Space Age clubbing comes to Old Batavia
Somewhere around Monas, speeding north in a taxi at night, one crosses a psychic boundary line; a synaptic membrane in the capital's lead-poisoned brain. The concrete monotony of the central business district gives way to the ancient ghosts of Kota and the mind is filled with intoxicating images of flamboyant Chinese restaurants, Viagra and condom selling warung, illicit high-stakes gambling, karaoke in heavily inverted commas, tasteless neon artifices and occasional glimpses of grinding poverty and squalor. It's like some kind of Sino-Indo acid trip taking hold, befuddling one's already befuddled Jakartan brain.
Please note, however, that this psychic fault line cannot be accessed from the busway. It's a taxi-at-night-time-or-nothing I'm afraid. The only time many lily-livered South Jakartans cross this imaginary line is when they head up to the discos and clubs of Kota; places where people take their recreational pharmaceuticals seriously.
Stadium has been the center of activity of the uptown club scene for a number of years. It possesses the same pleasure palace vibe as the nearby Millennium and a host of other Kota clubs. However, it eschews that god-awful amphetamine driven, Asian teenybopper, shaky head, 200 beats per minute music that predominates in those other discos in favor of decent club tunes.
There is now a new club in Kota that could well challenge Stadium's dominance of the uptown scene. Continue north up Jl. Hayam Wuruk, past Kota Station on your right and head straight on past Cafe Batavia. You'll eventually come to a T-junction. Turn right here and about 50 yards down the road you will have arrived at K7 (Jl. Kunir No.7, Tel 021 690 7575).
K7's exterior resembles some kind of garish, mock Arabian palace and is hilariously at odds with the surrounding colonial era buildings. Inside K7 is a cyberpunk, Blade Runner-esque wet dream of a club. The ground floor is more like a five-star hotel lobby than a club entrance hall. There are fountains, a restaurant, a bar, pool tables and sofas.
K7 has obviously been designed for those who like to relax in relative calm and chat, as well as for hardcore, head banging clubbers. The quiet areas in other local clubs look like they were tacked on as an afterthought in comparison. Ultimately though, the whole place is more like a spaceship than a hotel or a club. The walls effervesce with computer controlled, ever- changing color and the furnishings are all opulently modernist in design.
Next to the voluminous entrance area is a disco/bar furnished with techno-chrome chairs and an entire wall of pulsating square lights that sweep through a psychedelic kaleidoscope of mood enhancing colors. It's as futuristic a place as I've ever seen in Jakarta; even the waiters seem to be some kind of cyber-genetic replicants, although maybe that wasn't intended.

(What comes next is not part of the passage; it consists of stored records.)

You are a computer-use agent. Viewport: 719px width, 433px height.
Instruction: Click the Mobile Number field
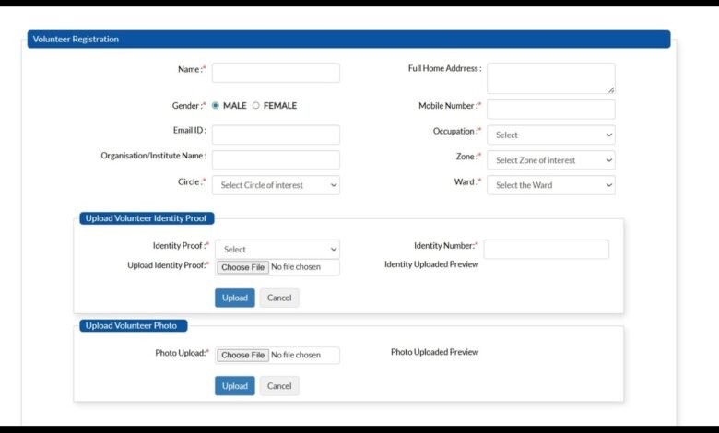[x=550, y=110]
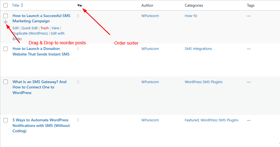Screen dimensions: 280x147
Task: Click Duplicate (WordPress) row action
Action: tap(30, 33)
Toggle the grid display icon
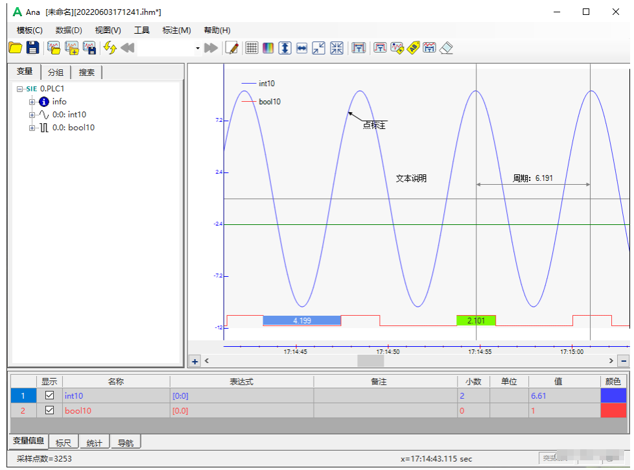 coord(252,48)
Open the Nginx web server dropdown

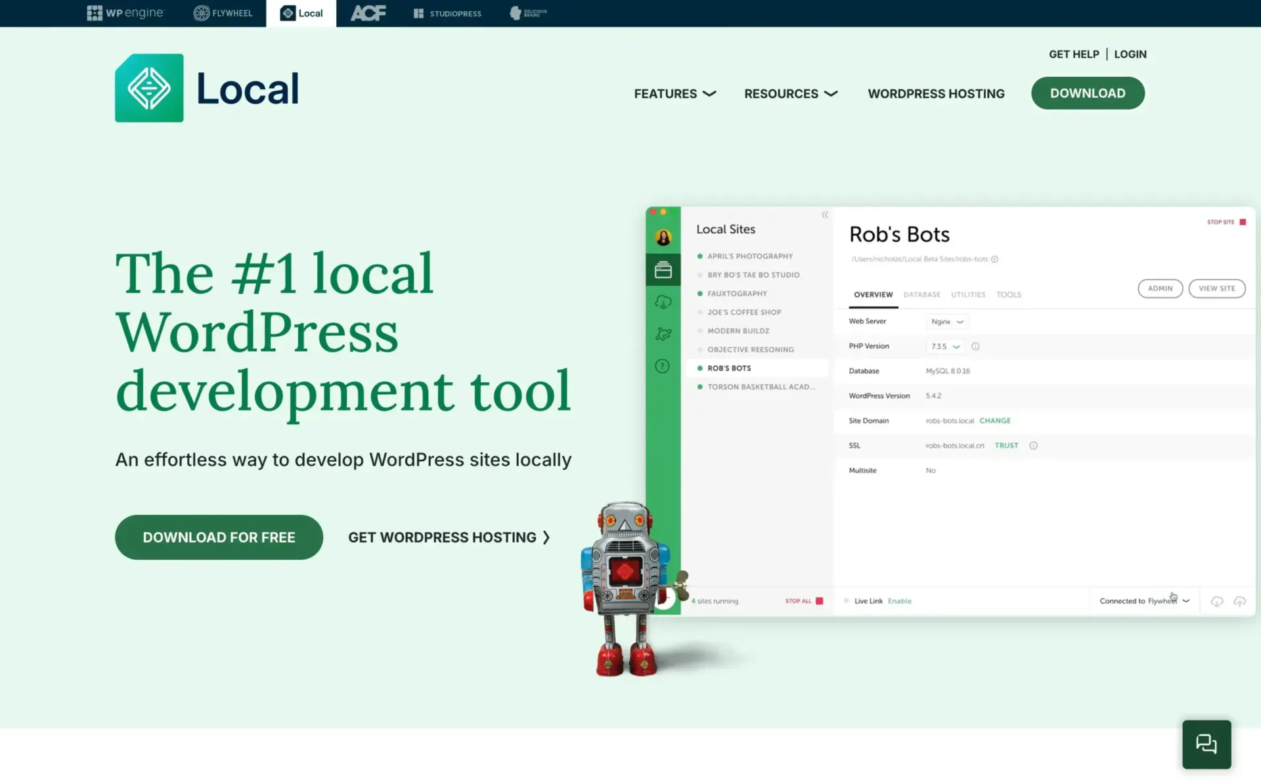[x=946, y=321]
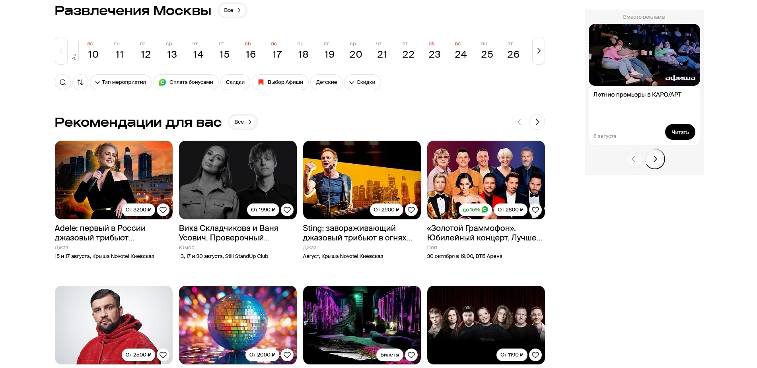Pick date 20 in the date strip
Screen dimensions: 757x368
click(356, 51)
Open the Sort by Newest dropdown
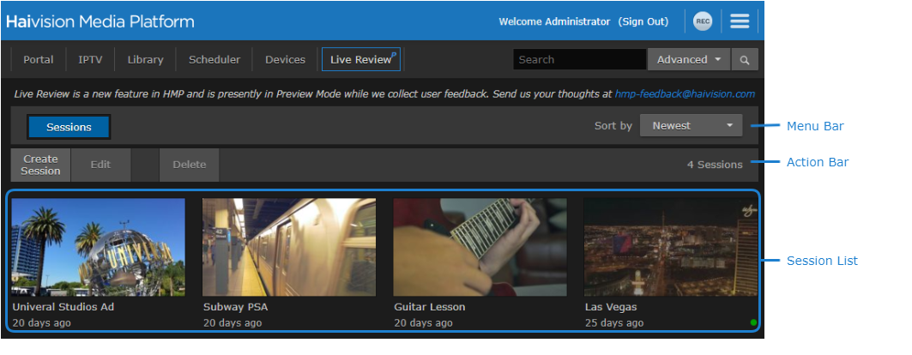 click(691, 125)
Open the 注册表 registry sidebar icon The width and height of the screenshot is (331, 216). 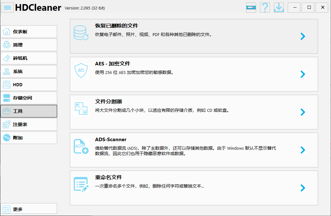point(7,124)
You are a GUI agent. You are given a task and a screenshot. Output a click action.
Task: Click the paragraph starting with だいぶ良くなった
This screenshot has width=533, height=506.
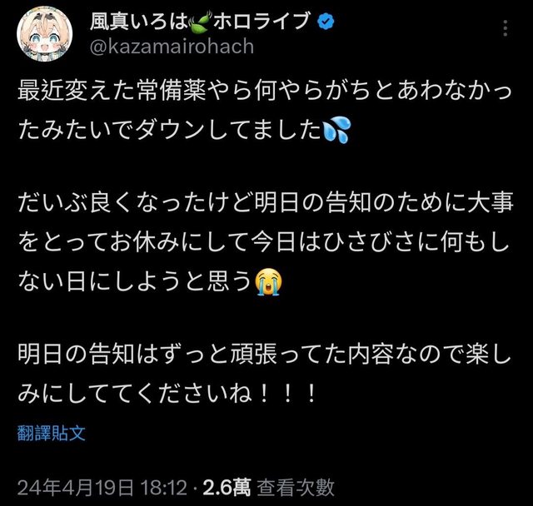tap(265, 243)
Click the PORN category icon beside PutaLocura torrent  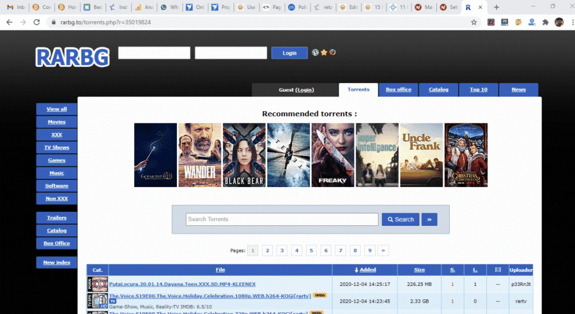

Stroll upstairs at K7 past more Captain-Kirk-on-LSD lighting and you'll find the obligatory karaoke floor. This floor features enormous rooms, each filled with a veritable space shuttle flight deck of vast plasma TV sets and expensive hi-fi equipment. All that's missing is a Holo-deck, although I suspect that the action happening in the rooms above the karaoke floor is all too real. Who needs holograms, ay? The centerpiece of K7 isn't slated to open until October however. It's a colossal, Roman Coliseum of a disco covering three floors but as yet it remains just a concrete shell. When it's finally ready it should be quite breathtaking.
K7 are in the middle of their "soft opening" month at the moment and we'll have to see if it can put a dent in Stadium's armor-plated hull. If looks, music and luxuriousness alone were the determining factors then K7 will soon be reigning supreme on the Kota scene. However, it remains to be seen if this amazing new club can match both Stadium and Millennium in the illicit thrills department.
I'm hoping that it will and that when Kota finally floods for the last time like some Asian version of Thomas Mann's choleric Death in Venice, the K7 spaceship will detach from its foundations revealing the plasma-ion drive hiding in the basement. It will then blastoff into orbit where it will dock with the forthcoming Indonesian space station and a bright new future ahead. Busway? Monorail? A space station is the next step I swear, along with the hover Bajaj.